Business / Industries

Australian mining project faces rough weather as iron ore prices fall

(Agencies) Updated: 2015-12-24 07:55

China's second-largest steelmaker and its partners are mothballing a proposed iron ore project in Australia, the latest casualty of the market collapse that's seen prices hit a record low this month.

A partner meeting in Hong Kong on Monday decided to stop work on the feasibility study for the West Pilbara mine, rail and port project, citing market conditions and uncertainty about future supply and demand, according to the venture's railroad partner Aurizon Holdings Ltd. They agreed to meet around the end of first quarter 2016 to consider the market and the project's status.

Iron ore has sunk 43 percent this year as the top miners in Australia and Brazil pressed on with expansions, feeding a glut as demand in China faltered and squeezing smaller players. The partners Baosteel Group Corp, Posco and American Metals & Coal International and Aurizon had announced in May a deferral of a decision to proceed with the project until late next year subject to market conditions.

"Supply is abundant and there's almost no hope of a demand recovery so most companies won't be enthusiastic about developing or investing in mines," Wu Zhili, an analyst at Shenhua Futures Co in Shenzhen, said. "The low ore price also means it'll make more sense for steel mills to import in the short term than build their own mines."

In the aftermath of the price decline, four iron ore projects, worth a total of about A$17 billion ($12.27 billion), have been removed from the Australian government's major resources project list since April. The collapse has hurt smaller Australian producers including BC Iron Ltd, which this month said it's suspending operations at its Nullagine venture.

The West Pilbara project cost was estimated in 2012 at A$7.4 billion, and Aurizon in August said the company had identified a A$1.5 billion, or 25 percent, cost reduction in the initial capital spending forecast.

"The current market conditions and uncertainty about future supply and demand" were central to the decision of the partners, said Aurizon. The company's Sydney-traded stock fell the most on record after flagging a drop in first-half earnings on one-time charges of as much as A$240 million, excluding any potential impairment for the ore project.

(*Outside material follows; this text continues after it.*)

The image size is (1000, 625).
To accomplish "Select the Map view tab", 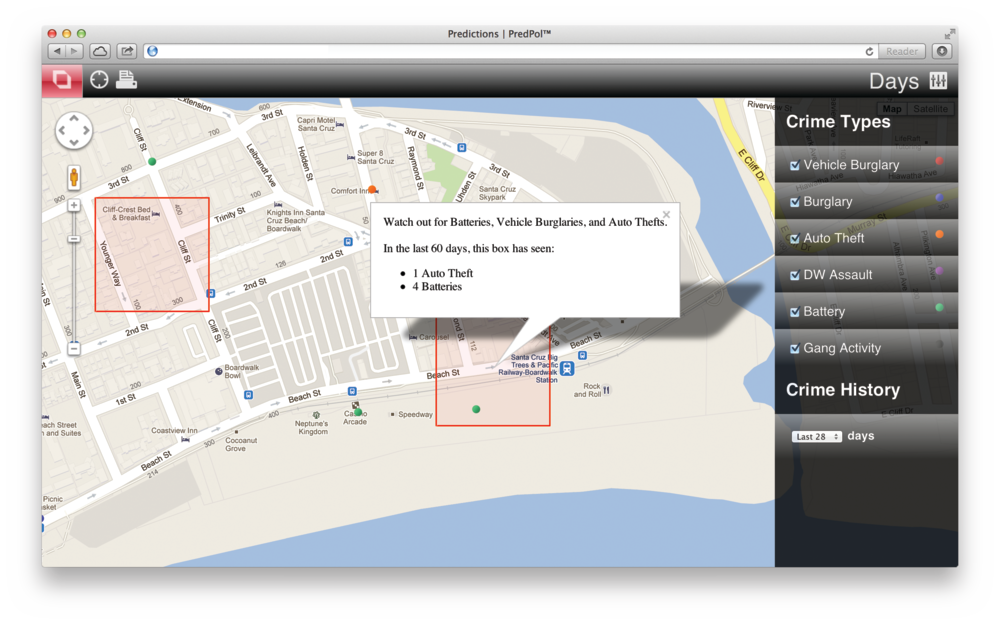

Ore with 62 percent content delivered to Qingdao rose 0.8 percent to $40.80 a dry ton on Tuesday, according to Metal Bulletin Ltd. The price bottomed at $38.30 on Dec 11, a record for daily price data dating back to May 2009.

China's demand is weakening as policymakers seek to steer the world's second-biggest economy away from investment-led growth to one driven by consumer demand and services. When Baosteel and Aurizon took control of the project through a takeover mid-last year, iron ore prices were trading near $100 a ton.

"Some Chinese companies only started looking to develop iron ore mines when prices were soaring and they didn't foresee the extent of declines," Shenhua Futures' Wu said.

Iron ore traded as low as $10.51 a ton in 1988 when annual contracts were negotiated between top miners and some mills, according to data from the International Monetary Fund. That system was superseded by a shift to spot rates as China's demand ballooned, a situation that's now gone into reverse. The commodity climbed to a record $191.70 in 2011, Metal Bulletin data show.

The West Pilbara project has total reserves of more than 2 billion tons and was expected to produce about 40 million tons of iron ore annually, according to its website.